There are also no restrictions for imported goods. If you own a fish and chips restaurant, or a pastry bakery, nothing stops you from importing a large amount of cheap partially hydrogenated oil and using it exclusively in the production of your food.
Point 2. Mandatory labelling
A point was made that mandatory labelling may have undesirable consequences, because it may not always assist consumers in making healthier food choices, particularly when nutritional knowledge is limited. Interpreting the label information may not be as straight forward to the general public, as it is to health professionals.
The round table of decision makers on the FSANZ presented this argument, giving as an example a study where consumers in the U.S. when asked to select a healthier product were choosing the one that had no TFAs over the one with high levels of saturated fatty acids. (8)

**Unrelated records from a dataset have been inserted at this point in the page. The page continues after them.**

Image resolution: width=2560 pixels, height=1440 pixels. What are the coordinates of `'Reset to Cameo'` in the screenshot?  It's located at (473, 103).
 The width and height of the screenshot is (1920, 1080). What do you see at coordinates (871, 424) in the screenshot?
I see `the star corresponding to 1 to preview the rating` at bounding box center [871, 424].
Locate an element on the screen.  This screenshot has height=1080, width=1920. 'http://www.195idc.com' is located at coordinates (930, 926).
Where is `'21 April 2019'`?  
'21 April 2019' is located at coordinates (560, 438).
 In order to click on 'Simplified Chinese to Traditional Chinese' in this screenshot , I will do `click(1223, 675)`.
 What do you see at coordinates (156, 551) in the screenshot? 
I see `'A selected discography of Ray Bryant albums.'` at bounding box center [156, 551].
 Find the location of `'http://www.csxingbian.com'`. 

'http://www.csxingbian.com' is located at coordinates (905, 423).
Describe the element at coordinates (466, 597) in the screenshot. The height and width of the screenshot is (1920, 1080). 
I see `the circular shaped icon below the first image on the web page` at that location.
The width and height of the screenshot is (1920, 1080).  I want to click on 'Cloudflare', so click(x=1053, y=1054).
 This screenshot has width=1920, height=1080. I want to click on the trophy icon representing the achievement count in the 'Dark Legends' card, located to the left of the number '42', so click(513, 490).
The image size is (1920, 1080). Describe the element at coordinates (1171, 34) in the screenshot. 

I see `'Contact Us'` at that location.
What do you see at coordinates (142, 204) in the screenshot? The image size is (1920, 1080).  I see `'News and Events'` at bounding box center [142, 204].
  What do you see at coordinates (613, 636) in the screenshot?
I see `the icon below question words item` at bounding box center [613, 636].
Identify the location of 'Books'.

The first part of this argument sounds like it is better not to inform consumers about the contents of the harmful trans fats, because some people who have little knowledge of nutrition and if they carefully analyse the nutrition labels can make the wrong decision.
Ironically, the example given in support of this argument asks consumers to choose between products with no TFAs (which are proven to be harmful) over products with saturated fatty acids (which have never been proven to be harmful). I don’t see anything wrong with that!
The response to this is simple.
We are entitled to know what is in our foods.
The FSANZ’s decision not to enforce mandatory labelling for known harmful substances, such as trans fats, with the justification that it is safer for consumers to be ignorant than to know what is in the food, is both ridiculous and negligent.
The label information, is designed to allow the consumers make informed decisions.
If it is the opinion of the FSANZ that the labels designed for consumers are not straight forward, why not focus on changing the regulation to make them clearer? Why not educate and inform people on labelling and let them decide what they want? After all, it is the consumers who use them.